There is talk of a “treasure” of 600,000 BTC, attributed to Venezuela: a figure that sounds like a threat. Washington is considering the idea of a seizure, without taking it on head on. Paul S. Atkins, president of the SEC, does not confirm anything… but does not close the door. And this is where everything changes: bitcoin is no longer just an asset, it is a geopolitical lever. The essentials remain to be decided: evidence, keys, and power to seize.

In brief
- A “treasure” of 600,000 BTC is attributed to Venezuela, but nothing is confirmed on-chain at this stage.
- Paul Atkins (SEC) does not rule out the idea of a seizure, while recalling that this issue goes beyond the SEC and above all concerns other branches of the State.
A supposed bitcoin treasure, an absent certainty
First point which calms the excitement: the reserve of 600,000 BTC is not confirmed. Even actors accustomed to tracking illicit flows explain that they do not see, “in the clear”, a bitcoin jackpot of this size on the chain attributable to the regime. In other words: lots of noise, few addresses.
The story gained momentum in an explosive context. In early January, the United States announced the capture of Nicolás Maduro in a controversial military operation. This political shock immediately served as fuel for speculation: if power wavers, where are the coffers?
And yet, even if Venezuela has flirted with crypto (the Petro in 2018 remains a symbol of this monetary headlong rush), this does not prove the existence of an “imperial bitcoin wallet” filled to the brim. What is plausible, on the other hand, is the existence of scattered pockets. Parallel circuits. Private safeguards. In short, something more fragmented, therefore more difficult to grasp. If the asset is uncertain, the entry is even more so. And here, Atkins' sentence becomes interesting.
“The SEC is not in charge”: what Atkins' sentence means
Paul Atkins acknowledged the uncertainty and recalled an institutional reality: the SEC is not the agency that pilots a confiscation of sovereign assets. Its role concerns markets and investor protection, not the takeover of assets in the name of national strategy.
In practice, a seizure of “State-linked” bitcoins quickly shifts to other centers of gravity: DOJ (confiscation procedures), Treasury/OFAC (sanctions), sometimes national security aspects. And the crux of the matter is not legal, it is technical: hold the keys. Without access to private keys, all that remains are hypotheses, or indirect inputs (platforms, intermediaries, hardware).

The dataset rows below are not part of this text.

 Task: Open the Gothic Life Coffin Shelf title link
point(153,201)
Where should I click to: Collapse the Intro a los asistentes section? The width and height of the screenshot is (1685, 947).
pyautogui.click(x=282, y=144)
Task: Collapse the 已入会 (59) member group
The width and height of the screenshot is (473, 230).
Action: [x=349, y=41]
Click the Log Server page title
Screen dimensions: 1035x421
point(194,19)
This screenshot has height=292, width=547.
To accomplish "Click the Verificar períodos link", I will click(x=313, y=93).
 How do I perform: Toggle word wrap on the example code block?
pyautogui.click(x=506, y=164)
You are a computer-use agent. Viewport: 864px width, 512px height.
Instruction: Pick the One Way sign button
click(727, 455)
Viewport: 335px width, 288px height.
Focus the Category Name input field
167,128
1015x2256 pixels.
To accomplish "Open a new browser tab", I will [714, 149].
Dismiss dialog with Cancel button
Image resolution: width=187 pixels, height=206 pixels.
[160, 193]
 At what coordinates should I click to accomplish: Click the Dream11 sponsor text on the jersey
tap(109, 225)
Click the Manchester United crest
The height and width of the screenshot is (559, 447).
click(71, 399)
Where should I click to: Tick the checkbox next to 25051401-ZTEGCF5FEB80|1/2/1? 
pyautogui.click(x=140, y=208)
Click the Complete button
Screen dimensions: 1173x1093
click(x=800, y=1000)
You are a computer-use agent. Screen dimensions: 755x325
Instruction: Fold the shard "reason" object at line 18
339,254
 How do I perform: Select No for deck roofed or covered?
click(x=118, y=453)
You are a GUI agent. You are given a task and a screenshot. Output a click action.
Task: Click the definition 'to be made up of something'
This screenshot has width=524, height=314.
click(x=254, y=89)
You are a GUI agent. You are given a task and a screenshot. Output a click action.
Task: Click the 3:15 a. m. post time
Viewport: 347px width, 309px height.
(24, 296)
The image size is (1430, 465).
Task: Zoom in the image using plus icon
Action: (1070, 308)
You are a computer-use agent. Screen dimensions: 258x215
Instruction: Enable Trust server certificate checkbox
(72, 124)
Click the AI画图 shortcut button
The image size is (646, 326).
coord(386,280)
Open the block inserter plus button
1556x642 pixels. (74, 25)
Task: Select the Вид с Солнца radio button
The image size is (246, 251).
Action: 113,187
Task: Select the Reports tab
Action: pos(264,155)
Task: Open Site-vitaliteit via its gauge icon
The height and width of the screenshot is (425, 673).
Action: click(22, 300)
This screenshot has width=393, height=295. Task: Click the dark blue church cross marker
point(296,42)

This is where law meets silicon.
Hence the subtext: Washington can be “open” to the idea, but as long as the bitcoin reserve is not identified and attributablethe discussion looks like a treasure map without a red cross. Even some recent articles emphasize this lack of “on-chain” proof to support the circulating figure.
And it is precisely because the gray area is widening that Congress is bringing out another tool: the law.
CLARITY Act: when America wants to put back rules where there were only battles
While the “600,000 BTC” affair turns heads, the Senate is moving forward on a more structural project: the Digital Asset Market Clarity Act of 2025 (HR 3633). The text aims to clarify who regulates what, particularly between the SEC and the CFTC, and to make the field more readable for market participants, including DeFi, which often lives in the in-between.
This is not trivial: if Congress wants an America capable of “managing” crypto crises, it needs stable rules, not piecemeal reactions. The fact that the Senate Banking Committee is scheduling formal steps around the text shows that the era of regulatory tinkering is tiring even those who don't like crypto.
But pay attention to the annoying detail: financial organizations are already warning about certain points, in particular what looks like incentives (rewards/returns) around payment stablecoins. In other words, even when we talk about “clarity”, everyone pushes their red line.